§ Excerpt to read
* * * * * * * * *

American writer and community leader

Ignatia Broker (1919–1987) was an Ojibwe writer and community leader from Minneapolis, Minnesota. She is best known for the novel Night Flying Woman, published in 1983, which tells the story of Broker's great-great-grandmother and her family's life before and after contact with white explorers. She was an enrolled member of the Ojibwe tribe and the Ottertail Pillager Band.

==Early and personal life==
Broker was born on February 14, 1919, on White Earth Indian Reservation in northwestern Minnesota. She received her early education at Wahpeton Indian Boarding School in North Dakota--a federal Indian boarding school--and Haskell Institute in Kansas. In 1941 she moved to Minneapolis, Minnesota, later taking down with her a niece and nephew she "adopted." There, she would attend night classes and worked at a defense plant during World War II. She would describe the war years as unstable and wrote about her studies on the racial discrimination the Ojibwe community faced in Minneapolis. In the late 60s through to her death, Broker became involved with various Native American social advocacy groups, including the American Indian Center of Minneapolis.

* * * * * * * * *

§ Information supplied
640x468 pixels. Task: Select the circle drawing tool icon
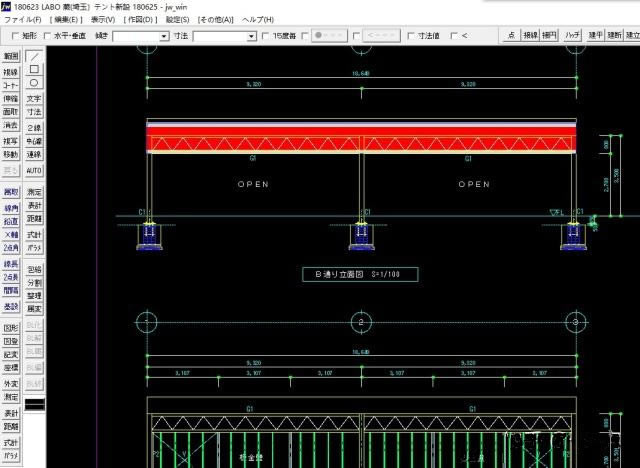coord(34,83)
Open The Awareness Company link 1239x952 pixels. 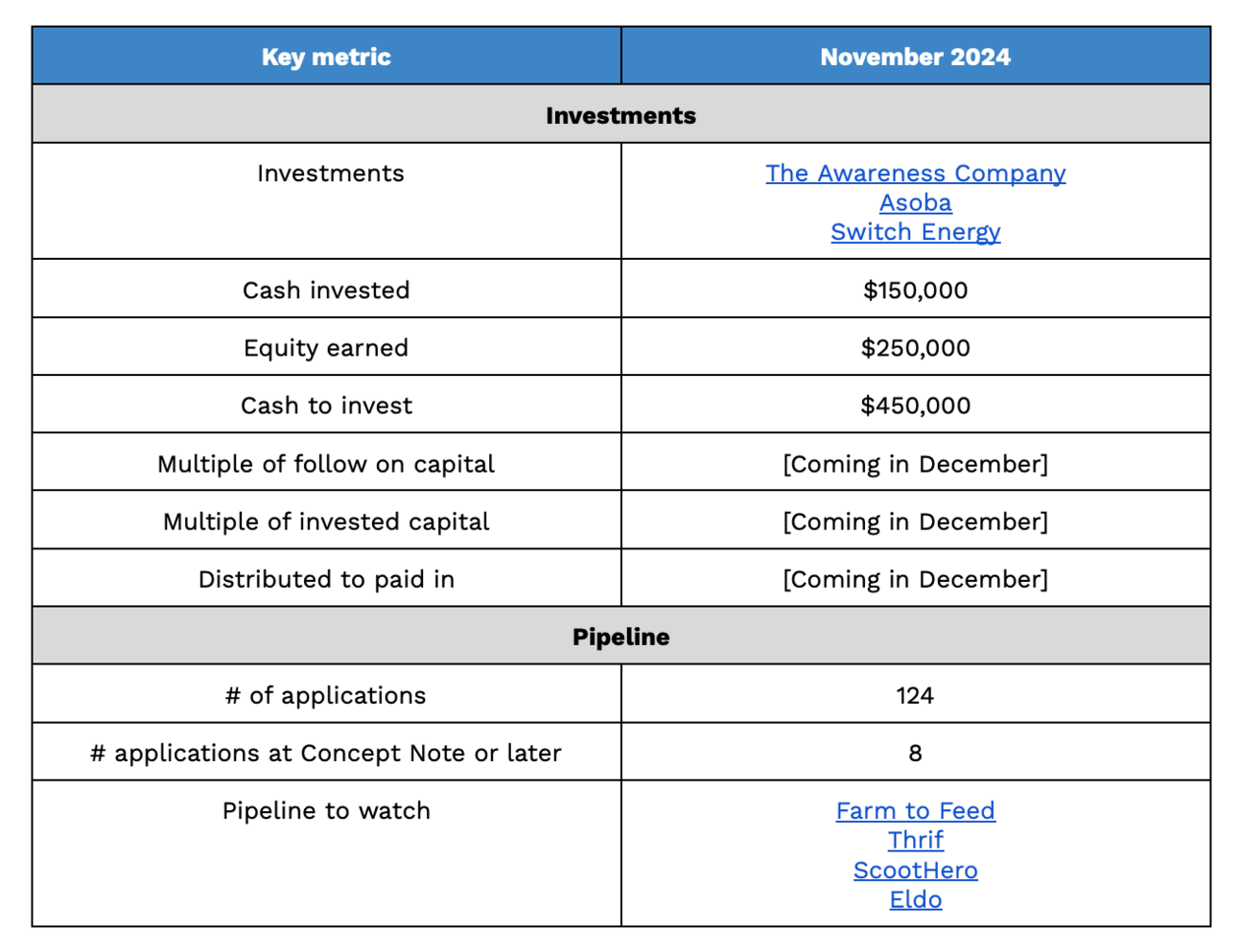click(x=915, y=174)
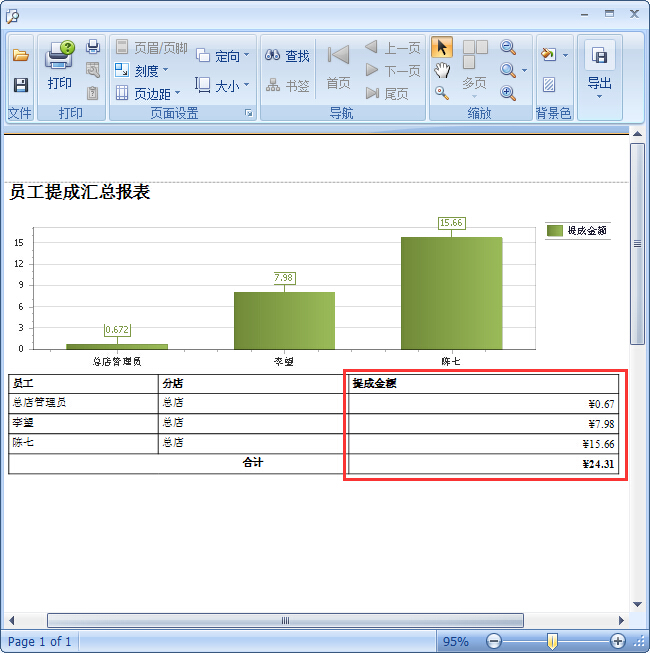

* * * * * * * * *

§ Work task
In the excerpt on Ignatia Broker, what does her best-known work, Night Flying Woman, recount, and when was it published? Answer in one to three sentences.

§ Finished task
Night Flying Woman, a novel published in 1983, tells the story of Broker's great-great-grandmother. It covers her family's life before and after contact with white explorers.